Vibrant emerald green asparagus, a creamy cheese sauce, and crunchy lemony breadcrumbs make this asparagus casserole something to look forward to this spring!
Preheat oven to 375°F. Grease a 9 x 13 inch baking dish and set aside.
Rinse asparagus well and trim off tough ends. Arrange stalks horizontally in prepared baking dish.
2 pounds fresh asparagus
In a saucepan, melt 2 tablespoons butter over medium heat. Add the minced garlic and flour and cook, stirring constantly, for 1 to 2 minutes until garlic is fragrant.
Slowly whisk in the half and half. Season with ½ teaspoon salt, ¼ teaspoon pepper, and nutmeg.

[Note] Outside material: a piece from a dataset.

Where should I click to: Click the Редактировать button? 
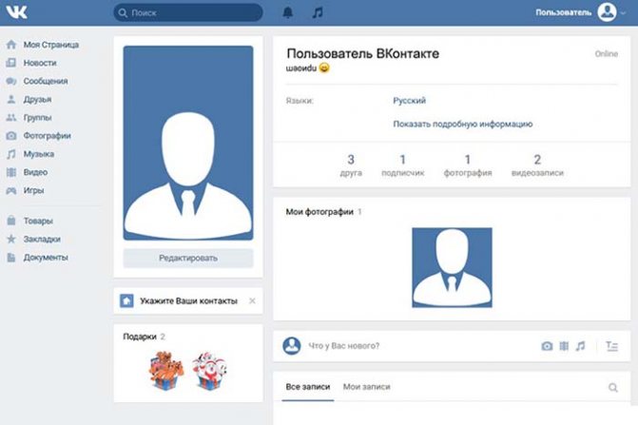click(x=188, y=258)
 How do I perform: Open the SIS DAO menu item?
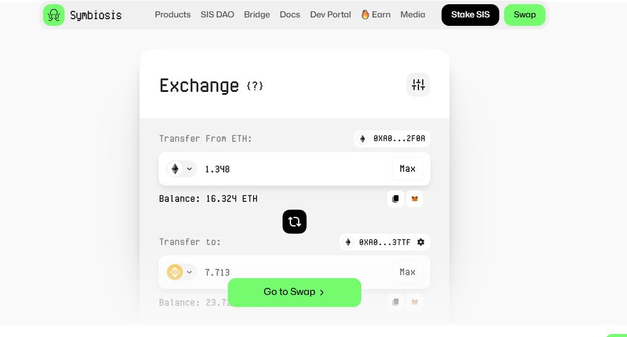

2 cups half and half, ½ teaspoon kosher salt, ¼ teaspoon coarse ground black pepper, Pinch ground nutmeg
Cook, stirring frequently, until sauce has slightly thickened, about 10 minutes (it will thicken more when you add the cheese). Reduce heat to low. Stir in Parmesan cheese until melted. Remove from heat.
1 cup shredded Parmesan cheese
Pour sauce evenly over asparagus spears. Bake the casserole in the preheated oven for 15 minutes.
Meanwhile, make topping. in a small microwave-safe bowl, melt remaining 2 tablespoons butter in microwave. Add bread crumbs, parsley, lemon zest, ⅛ teaspoon salt and ⅛ teaspoon pepper. Mix until the bread crumbs are evenly coated with butter.
After 15 minutes, remove casserole from oven. Sprinkle bread crumb mixture evenly over the casserole. Return dish to oven and continue baking for 10 minutes or until asparagus is tender and topping is lightly browned.
Let cool for 3 to 5 minutes before serving.
Notes
If fresh asparagus isn't available, or it isn't in season, frozen asparagus is a good alternative. Place the frozen asparagus in the baking dish, unthawed. It may take a few minutes longer to become tender. Final dish may be slightly more watery.
If you prefer, the asparagus spears can be chopped into 1 inch pieces before topping with sauce.
Gruyère, Swiss, or sharp cheddar cheese may be substituted for the Parmesan cheese.